After graduating, Aftab relocated to New York (where she still lives), and forged a career working across all aspects of sound; from audio engineering for online video platforms like HuffPost and Vice to composing scores for film and video games, or providing backing vocals on a track by Puerto Rican rapper Residente. All the while, she was making her own music, honing a distinct sound which took the qawwali music she had listened to growing up in Pakistan and applied the innovative approach of a Berklee student and a Brooklynite. Her debut album, 2014’s Bird Under Water and 2018’s follow up Siren Islands were well received critically, but never quite enabled her to give up her various side hustles.

All that changed with the release of 2021’s Vulture Prince, a devastatingly beautiful record which saw Aftab imbue traditional music and ghazals with a thrillingly contemporary sheen. It was widely lauded as one of the albums of the year, and earned Aftab not one but two Grammy nominations; she lost out to Olivia Rodrigo on Best New Artist, but won the award for Best Global Performance for her song ‘Mohabbat’, becoming the first Pakistani artist to have ever won a Grammy.
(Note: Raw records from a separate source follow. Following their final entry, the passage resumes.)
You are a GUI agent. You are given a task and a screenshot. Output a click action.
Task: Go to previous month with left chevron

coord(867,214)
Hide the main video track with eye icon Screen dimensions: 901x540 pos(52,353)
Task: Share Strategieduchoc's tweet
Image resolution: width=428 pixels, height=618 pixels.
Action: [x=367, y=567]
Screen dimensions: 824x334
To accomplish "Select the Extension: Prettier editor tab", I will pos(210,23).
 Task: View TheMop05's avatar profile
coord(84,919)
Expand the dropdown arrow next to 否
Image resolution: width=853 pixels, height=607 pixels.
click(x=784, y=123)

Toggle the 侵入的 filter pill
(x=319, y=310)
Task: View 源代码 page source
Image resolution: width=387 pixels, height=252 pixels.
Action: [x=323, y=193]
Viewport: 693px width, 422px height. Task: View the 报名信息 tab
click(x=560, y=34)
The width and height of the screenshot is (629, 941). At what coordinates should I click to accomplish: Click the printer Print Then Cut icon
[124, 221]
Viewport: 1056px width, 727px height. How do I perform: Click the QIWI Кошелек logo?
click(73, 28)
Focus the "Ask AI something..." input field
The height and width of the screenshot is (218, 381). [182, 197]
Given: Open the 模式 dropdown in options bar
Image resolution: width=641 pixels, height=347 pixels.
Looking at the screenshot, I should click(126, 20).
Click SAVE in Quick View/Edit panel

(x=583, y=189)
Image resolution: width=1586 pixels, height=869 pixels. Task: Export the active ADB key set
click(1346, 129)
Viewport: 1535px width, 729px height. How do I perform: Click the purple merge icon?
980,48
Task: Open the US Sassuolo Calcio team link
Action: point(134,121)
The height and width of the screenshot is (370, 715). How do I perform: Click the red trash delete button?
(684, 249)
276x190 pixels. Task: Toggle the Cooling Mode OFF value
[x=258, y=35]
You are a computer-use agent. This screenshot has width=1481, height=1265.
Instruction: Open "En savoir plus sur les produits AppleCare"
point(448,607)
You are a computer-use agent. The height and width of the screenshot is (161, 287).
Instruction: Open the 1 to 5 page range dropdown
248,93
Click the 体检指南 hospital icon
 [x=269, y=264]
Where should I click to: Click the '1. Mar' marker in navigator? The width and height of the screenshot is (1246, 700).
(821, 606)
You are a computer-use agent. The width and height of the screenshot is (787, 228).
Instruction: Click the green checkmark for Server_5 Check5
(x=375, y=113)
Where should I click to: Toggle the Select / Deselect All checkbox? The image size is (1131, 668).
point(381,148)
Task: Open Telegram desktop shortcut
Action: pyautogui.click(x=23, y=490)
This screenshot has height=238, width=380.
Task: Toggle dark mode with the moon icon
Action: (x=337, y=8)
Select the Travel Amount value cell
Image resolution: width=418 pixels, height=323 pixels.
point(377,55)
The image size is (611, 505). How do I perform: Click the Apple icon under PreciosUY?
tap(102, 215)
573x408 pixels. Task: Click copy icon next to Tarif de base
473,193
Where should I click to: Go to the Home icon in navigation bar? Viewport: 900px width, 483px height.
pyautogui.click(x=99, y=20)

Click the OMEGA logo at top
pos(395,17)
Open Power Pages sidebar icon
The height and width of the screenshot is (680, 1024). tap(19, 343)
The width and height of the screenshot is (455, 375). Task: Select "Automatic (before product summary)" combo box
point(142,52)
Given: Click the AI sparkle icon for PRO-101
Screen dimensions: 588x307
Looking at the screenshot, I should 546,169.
Love In Exile, released on Verve last week, is not the follow up to Vulture Prince, although she says that is underway; “I’m working on that. And, you know, having my fair share of excitement and anxieties, as I do, but this [Love In Exile] feels like a chill thing that we’re doing.” The ‘we’ refers her collaborators, Vijay Iyer and Shahzad Ismaily. It was Iyer – a composer, pianist and Harvard professor – who brought the group together in 2018. Initially the idea was to play a few shows as a trio. “I don’t think anyone had the intention to become a band or do a collaborative record, we were just playing some shows and having fun, and we could all explore our musical neuroses and personalities together without feeling a pressure to do anything at all. It felt really fluid. And that, I think, is an extremely rare thing. It felt very special, it kind of surprised us, you know? So we wanted to return to it, and then we recorded this album in late 2019.”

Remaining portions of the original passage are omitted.